I'll start by assuming that you've just hopped off the Taunton - Barnstaple bus at Jubilee Inn and have walked back along the road to the west.

Just a hundred and fifty metres short of your point of emergence from New Moor Plantation yesterday, turn right (north) for a fieldside footpath. Although this locality is called Easter New Moor it's not actually a moor at all, just a pleasant pasture grazed by sheep. There's a stile or two, but just keep heading in the same direction with the hedgerow to your right, until you come out onto the next road. Take the road ahead of you towards Yeo Mill.

Easter New Moor and the Yeo Mill road

Yeo Mill

Yeo Mill

Yeo Mill is a most pleasant little place. Just before you reach the village itself you cross the course of an abandoned railway line,  a Great Western branch from Taunton to Barnstaple. The line closed in 1966, a victim of the notorious Beeching Report. Yeo Mill has a shop, which many walkers will find useful (in fact I'd encourage you to use it, many of these small rural stores are struggling and need all the custom they can get just to stay afloat).

Yeo Mill and the Wychwood road

There's a crossroads atthe north end of the village. Go right, for Wychwood. The road is a narrow lane between high hedges (so pray you don't meet any traffic). It heads east and rounds a couple of very sharp curves to cross a stream. After it straightens and levels out proceed for some 300 metres to the east. Just before the lane starts to go downhill again look out for a rough, steep and narrow lane to the left. This is our route, and takes us to West Anstey.


West Anstey

The approach to West Anstey

The steep, narraow lane is only a few hundred metres long but seems much longer. At the top of the rise you emerge from the lane into open pasture. Continue walking in the same direction. The route, a mix of short farm tracks and fieldside paths, is well marked goes diagonally down a northwest-facing slope to approach West Anstey from behind a tall hedge.

West Anstey

West Anstey is pleasant just as Yeo Mill was, excepting that is is much smaller and has no facilities. It's really just a handful of cottages and a church. A good mile of road walk now follows. The road, known locally as Badlake Lane, curves round to head south of west after leaving the village but, on the lip of a steep slope down to a coombe it bends sharply left again to head up to Badlake Moor Cross.

Badlake Lane

Badlake Lane heading north

As you climb along the lane it's worth casting a glance backwards, as the view across north Devon is particularly good.

Looking back


Badlake Moor Cross

At Badlake Moor Cross you reach the boundary of Exmoor National Park. Ahead of you is a rough track following the edge of Woodland Common, a patch of unimproved heath typical of Exmoor itself. The track diverges almost immediately but it doesn't matter which track you follow, they join up again before you reach the next road crossing.

Woodland Common

The vegetation on the heath is typical - a mix of heather, gorse and bracken. Follow the track, almost due north, to the next road crossing. The road is known as Ridge Road and, as the name implies, it pretty much follows a ridge top. Continue along the track directly ahead, across the road.
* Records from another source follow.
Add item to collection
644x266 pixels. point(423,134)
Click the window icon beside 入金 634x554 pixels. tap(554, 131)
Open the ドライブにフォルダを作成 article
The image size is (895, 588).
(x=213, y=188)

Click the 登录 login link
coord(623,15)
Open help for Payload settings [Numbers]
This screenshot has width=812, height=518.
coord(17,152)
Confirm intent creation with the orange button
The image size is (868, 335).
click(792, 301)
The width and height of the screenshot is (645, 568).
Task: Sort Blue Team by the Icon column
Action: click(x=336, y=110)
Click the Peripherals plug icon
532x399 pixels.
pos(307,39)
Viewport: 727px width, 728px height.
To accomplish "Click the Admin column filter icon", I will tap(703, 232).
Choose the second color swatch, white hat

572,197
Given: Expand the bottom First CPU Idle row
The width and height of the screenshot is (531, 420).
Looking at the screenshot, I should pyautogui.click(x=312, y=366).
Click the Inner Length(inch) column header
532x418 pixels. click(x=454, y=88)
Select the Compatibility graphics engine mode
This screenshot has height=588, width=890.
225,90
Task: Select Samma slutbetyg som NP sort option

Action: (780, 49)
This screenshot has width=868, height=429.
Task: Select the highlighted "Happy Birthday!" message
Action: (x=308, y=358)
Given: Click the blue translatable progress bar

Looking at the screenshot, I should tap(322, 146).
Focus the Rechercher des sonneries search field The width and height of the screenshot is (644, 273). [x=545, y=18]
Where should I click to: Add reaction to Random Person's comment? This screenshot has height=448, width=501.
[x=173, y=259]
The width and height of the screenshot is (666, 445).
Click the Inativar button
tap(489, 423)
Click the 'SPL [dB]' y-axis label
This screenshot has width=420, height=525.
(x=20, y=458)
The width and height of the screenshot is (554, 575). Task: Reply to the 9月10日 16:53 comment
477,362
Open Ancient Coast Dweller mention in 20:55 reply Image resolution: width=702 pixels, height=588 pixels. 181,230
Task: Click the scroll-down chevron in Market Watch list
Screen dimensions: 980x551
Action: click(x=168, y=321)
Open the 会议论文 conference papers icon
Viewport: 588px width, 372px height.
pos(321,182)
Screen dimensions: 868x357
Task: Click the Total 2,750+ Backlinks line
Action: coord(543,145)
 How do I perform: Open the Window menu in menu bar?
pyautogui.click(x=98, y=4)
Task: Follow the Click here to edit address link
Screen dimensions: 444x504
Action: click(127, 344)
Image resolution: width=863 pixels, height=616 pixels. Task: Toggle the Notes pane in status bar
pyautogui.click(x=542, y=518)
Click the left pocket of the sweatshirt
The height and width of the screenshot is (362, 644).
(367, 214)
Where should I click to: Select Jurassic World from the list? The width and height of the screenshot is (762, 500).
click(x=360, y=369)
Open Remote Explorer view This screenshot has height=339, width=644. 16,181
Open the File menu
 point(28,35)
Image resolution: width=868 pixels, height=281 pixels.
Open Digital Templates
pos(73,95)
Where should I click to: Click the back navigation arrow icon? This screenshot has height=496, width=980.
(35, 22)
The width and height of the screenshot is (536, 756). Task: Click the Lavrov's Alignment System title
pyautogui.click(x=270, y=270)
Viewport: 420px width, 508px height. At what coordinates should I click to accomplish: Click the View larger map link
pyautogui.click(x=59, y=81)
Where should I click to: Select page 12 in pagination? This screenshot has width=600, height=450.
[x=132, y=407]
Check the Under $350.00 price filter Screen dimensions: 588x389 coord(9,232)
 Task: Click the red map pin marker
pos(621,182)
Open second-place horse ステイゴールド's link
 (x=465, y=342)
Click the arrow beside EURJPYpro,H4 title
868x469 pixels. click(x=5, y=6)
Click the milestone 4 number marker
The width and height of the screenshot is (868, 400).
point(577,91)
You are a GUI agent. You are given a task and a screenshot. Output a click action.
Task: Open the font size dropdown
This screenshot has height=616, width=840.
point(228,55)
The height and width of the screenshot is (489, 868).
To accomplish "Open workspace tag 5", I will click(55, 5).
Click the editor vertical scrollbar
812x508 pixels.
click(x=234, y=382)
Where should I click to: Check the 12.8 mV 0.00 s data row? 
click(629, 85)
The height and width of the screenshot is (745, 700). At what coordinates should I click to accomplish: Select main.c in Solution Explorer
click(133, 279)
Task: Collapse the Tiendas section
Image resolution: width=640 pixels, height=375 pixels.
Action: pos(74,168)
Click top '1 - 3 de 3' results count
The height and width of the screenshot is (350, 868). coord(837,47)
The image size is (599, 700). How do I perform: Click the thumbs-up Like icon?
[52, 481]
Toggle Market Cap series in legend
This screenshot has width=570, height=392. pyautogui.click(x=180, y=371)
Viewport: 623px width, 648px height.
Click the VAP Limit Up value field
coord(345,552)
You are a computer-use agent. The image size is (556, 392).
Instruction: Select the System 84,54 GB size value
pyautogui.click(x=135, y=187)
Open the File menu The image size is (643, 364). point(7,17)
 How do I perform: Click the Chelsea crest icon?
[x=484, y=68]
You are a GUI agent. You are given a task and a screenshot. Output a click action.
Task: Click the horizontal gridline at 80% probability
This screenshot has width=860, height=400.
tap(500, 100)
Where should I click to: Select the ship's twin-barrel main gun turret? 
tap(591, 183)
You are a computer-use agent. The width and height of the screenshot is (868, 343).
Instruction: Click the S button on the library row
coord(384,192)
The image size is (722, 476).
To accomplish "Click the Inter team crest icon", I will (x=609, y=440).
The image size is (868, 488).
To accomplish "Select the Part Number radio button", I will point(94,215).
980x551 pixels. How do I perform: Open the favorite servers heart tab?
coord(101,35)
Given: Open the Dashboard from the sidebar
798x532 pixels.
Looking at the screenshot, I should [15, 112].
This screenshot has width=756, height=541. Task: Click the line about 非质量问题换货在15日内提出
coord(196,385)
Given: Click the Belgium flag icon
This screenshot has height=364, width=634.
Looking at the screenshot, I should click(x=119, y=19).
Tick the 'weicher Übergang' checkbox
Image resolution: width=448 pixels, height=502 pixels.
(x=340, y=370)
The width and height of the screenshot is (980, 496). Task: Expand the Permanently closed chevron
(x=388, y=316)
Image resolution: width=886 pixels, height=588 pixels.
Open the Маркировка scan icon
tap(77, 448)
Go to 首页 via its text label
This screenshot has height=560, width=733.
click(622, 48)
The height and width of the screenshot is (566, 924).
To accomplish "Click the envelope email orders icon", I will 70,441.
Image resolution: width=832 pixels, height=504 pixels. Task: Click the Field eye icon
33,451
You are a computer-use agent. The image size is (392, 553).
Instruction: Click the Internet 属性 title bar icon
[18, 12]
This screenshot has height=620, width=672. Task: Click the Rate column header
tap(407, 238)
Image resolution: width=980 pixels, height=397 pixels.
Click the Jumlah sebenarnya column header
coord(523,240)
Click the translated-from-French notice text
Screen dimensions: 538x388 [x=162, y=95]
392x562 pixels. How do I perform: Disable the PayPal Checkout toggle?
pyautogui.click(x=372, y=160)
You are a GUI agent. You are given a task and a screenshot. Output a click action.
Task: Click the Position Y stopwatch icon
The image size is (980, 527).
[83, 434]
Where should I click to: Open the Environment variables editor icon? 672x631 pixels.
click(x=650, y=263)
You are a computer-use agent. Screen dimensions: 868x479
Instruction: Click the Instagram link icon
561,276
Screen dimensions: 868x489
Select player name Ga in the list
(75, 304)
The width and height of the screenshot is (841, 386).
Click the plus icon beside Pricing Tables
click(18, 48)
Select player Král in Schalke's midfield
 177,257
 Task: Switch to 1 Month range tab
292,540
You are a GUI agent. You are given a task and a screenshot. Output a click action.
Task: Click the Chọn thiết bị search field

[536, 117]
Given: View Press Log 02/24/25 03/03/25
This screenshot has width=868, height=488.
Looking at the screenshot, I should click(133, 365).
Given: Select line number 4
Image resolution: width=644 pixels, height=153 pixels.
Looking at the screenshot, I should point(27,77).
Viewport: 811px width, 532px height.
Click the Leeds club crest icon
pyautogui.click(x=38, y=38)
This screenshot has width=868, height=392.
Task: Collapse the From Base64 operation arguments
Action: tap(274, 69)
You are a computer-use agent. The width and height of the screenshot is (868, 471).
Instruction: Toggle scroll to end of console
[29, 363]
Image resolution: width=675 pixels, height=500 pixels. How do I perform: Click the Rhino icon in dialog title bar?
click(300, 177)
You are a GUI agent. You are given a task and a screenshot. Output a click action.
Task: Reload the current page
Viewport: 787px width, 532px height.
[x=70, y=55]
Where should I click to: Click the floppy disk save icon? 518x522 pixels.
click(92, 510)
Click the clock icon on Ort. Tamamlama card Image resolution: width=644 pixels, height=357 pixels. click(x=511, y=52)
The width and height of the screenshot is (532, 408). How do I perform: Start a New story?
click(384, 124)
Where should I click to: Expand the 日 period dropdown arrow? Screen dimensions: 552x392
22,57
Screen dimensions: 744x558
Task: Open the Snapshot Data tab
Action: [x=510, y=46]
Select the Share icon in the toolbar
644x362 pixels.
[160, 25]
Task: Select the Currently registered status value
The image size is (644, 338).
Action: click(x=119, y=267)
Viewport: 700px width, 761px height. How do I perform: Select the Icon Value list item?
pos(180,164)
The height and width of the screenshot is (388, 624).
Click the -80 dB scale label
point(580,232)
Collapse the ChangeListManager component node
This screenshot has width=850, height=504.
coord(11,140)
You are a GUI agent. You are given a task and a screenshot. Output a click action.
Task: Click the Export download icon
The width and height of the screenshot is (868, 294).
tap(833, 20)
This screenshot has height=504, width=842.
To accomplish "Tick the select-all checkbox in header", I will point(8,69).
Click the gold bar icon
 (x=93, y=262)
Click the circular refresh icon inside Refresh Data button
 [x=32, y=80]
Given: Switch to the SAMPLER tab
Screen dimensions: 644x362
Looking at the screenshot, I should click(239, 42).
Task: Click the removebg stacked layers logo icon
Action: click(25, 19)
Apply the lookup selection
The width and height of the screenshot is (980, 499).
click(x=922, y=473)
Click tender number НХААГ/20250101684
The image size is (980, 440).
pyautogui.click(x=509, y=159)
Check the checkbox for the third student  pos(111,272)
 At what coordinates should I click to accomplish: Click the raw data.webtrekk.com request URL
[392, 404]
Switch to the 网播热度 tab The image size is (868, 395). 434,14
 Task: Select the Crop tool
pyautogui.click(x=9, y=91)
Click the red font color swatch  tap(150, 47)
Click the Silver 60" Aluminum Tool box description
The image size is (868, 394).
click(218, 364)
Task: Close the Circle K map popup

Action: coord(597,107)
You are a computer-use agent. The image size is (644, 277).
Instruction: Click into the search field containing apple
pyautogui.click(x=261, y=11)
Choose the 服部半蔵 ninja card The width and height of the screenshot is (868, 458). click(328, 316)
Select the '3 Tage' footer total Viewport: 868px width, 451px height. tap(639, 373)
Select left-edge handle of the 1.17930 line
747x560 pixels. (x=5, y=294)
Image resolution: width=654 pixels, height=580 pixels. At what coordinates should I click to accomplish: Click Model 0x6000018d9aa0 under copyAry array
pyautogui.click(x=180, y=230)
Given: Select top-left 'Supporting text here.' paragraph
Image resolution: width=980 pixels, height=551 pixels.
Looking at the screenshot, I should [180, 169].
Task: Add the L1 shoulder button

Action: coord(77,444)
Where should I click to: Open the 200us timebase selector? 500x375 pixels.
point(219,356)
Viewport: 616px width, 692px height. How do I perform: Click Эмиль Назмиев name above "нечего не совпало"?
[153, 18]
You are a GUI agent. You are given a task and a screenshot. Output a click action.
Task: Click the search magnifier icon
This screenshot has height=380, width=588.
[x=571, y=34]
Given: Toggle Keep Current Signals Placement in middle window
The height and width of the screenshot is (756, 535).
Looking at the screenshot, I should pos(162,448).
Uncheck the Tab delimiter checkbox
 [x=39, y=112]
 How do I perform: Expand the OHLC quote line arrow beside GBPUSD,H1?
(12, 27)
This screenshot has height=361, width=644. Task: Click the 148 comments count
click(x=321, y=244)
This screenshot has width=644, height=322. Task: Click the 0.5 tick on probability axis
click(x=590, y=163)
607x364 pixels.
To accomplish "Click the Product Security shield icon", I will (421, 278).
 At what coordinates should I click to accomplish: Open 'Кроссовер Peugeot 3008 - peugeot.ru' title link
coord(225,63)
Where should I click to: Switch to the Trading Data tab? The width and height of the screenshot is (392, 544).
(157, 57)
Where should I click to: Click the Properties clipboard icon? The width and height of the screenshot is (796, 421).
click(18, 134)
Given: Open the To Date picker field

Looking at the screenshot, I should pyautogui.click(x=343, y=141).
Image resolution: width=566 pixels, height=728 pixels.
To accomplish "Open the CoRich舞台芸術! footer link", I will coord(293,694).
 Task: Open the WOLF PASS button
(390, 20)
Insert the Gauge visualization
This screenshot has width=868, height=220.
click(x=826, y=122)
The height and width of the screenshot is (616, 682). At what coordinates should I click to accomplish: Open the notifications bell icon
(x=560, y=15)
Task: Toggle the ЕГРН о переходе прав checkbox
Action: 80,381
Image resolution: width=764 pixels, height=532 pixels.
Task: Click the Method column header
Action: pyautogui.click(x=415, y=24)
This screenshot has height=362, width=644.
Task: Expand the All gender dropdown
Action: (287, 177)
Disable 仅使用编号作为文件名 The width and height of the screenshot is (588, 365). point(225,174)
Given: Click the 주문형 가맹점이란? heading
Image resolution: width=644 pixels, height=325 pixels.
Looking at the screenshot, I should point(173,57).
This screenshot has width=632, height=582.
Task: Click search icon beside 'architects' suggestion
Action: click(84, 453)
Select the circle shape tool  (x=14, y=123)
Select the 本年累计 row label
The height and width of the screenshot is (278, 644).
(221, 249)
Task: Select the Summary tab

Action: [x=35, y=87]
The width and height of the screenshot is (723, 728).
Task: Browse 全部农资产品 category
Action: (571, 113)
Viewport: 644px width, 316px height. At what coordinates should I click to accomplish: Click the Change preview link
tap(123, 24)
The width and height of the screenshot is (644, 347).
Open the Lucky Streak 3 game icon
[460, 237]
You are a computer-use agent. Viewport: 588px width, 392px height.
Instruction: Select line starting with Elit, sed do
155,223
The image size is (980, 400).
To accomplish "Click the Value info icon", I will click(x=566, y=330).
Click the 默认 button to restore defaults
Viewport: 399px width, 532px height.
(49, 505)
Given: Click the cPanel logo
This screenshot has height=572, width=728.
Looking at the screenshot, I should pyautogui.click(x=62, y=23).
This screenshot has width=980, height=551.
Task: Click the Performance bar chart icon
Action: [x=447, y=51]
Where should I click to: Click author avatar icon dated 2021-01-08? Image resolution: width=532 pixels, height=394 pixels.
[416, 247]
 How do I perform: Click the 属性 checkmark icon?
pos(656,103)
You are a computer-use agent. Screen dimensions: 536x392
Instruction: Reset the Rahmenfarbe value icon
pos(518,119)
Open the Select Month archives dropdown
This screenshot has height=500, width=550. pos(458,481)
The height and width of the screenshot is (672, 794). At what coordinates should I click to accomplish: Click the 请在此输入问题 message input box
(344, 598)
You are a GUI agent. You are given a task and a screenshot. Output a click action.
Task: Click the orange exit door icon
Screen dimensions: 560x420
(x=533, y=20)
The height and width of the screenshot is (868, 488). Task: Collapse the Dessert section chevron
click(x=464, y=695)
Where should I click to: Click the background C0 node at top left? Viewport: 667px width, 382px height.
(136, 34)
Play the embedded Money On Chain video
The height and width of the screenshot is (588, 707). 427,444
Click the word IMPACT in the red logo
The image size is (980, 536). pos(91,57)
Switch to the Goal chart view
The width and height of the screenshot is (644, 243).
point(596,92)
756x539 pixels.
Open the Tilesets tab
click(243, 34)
Ridge Road and Anstey Money Common

Anstey Money Common lays on the north side of Ridge Road. To your left is another patch of wild heathland although to the right, through the hedge, you can see a well tended grassy pasture. The difference is stark and it is an excellent illustration of how mankind has formed the landscape.

Anstey Money Common

The walking here is excellent - heathland always provides first class walking country in my experience. Once you top the slight rise at an elevation of around 350 metres a glorious view opens out ahead. You're looking at Hawkridge and the hills fringing the valley of the river Tarr.

First view of Hawkridge

The route of the Two Moors Way over Anstey Money Common

The route has been following the enclosure boundary of the common but, some 750 metres north of Ridge Road, look out for a bifurcation with a path heading off half left. It's easy to miss at first. The path is much narrower and rougher than the track you've just left but it provides some interesting walking as it threads its way across the heath, winding gradulayy down the slope. It curves around to the right - more so, in fact, than the map might suggest. As you proceed you are rewarded by the views of Hawkridge and its surrounding fields, not much over half a mile away.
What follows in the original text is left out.